Exercise objective: Output every line of the records below as a numbered list, skipping blank lines and omitting the pictures.

[START Recorded data]

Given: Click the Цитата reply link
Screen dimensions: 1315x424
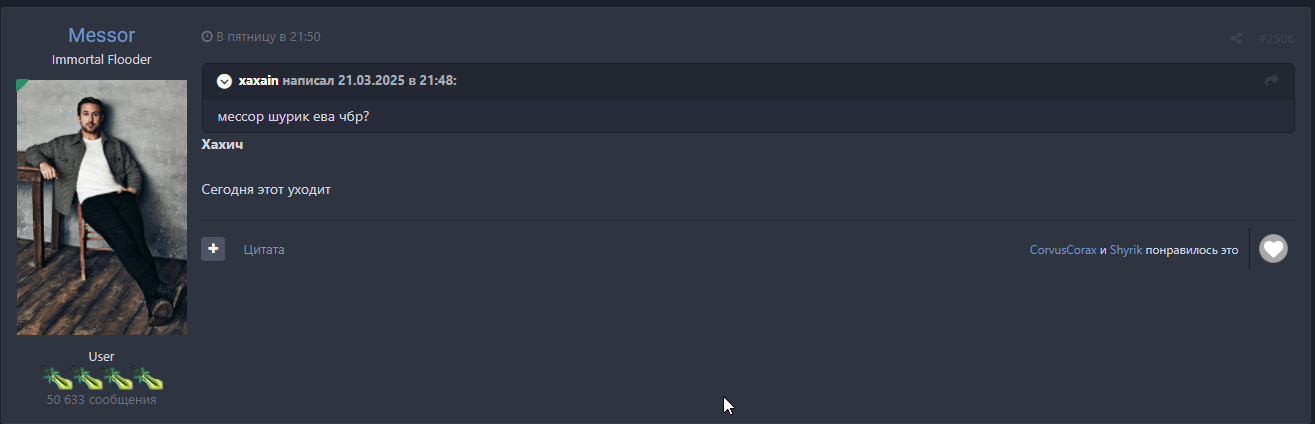Looking at the screenshot, I should 264,249.
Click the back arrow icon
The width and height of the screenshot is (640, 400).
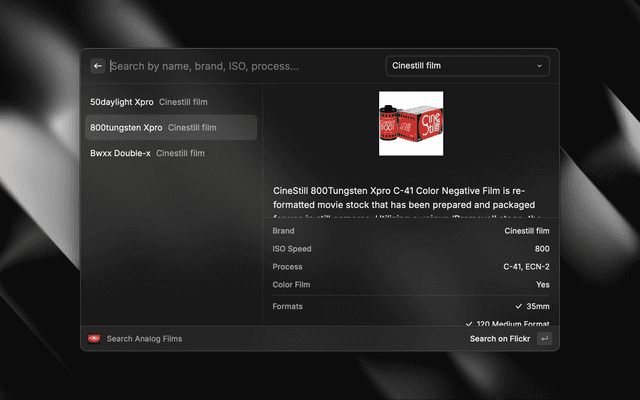point(98,66)
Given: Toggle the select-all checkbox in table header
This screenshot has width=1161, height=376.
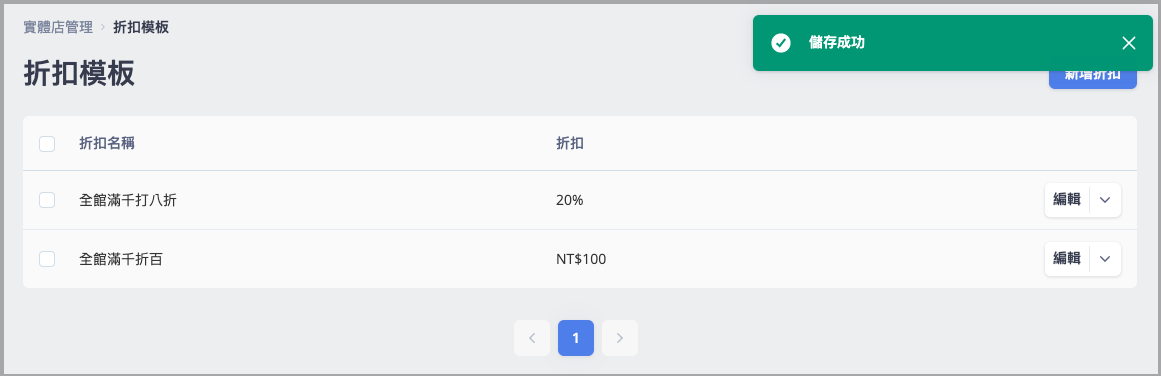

[END Recorded data]

Full answer:
1. Given: Click the Цитата reply link
2. Screen dimensions: 1315x424
3. Looking at the screenshot, I should 264,249.
4. Click the back arrow icon
5. The width and height of the screenshot is (640, 400).
6. point(98,66)
7. Given: Toggle the select-all checkbox in table header
8. This screenshot has width=1161, height=376.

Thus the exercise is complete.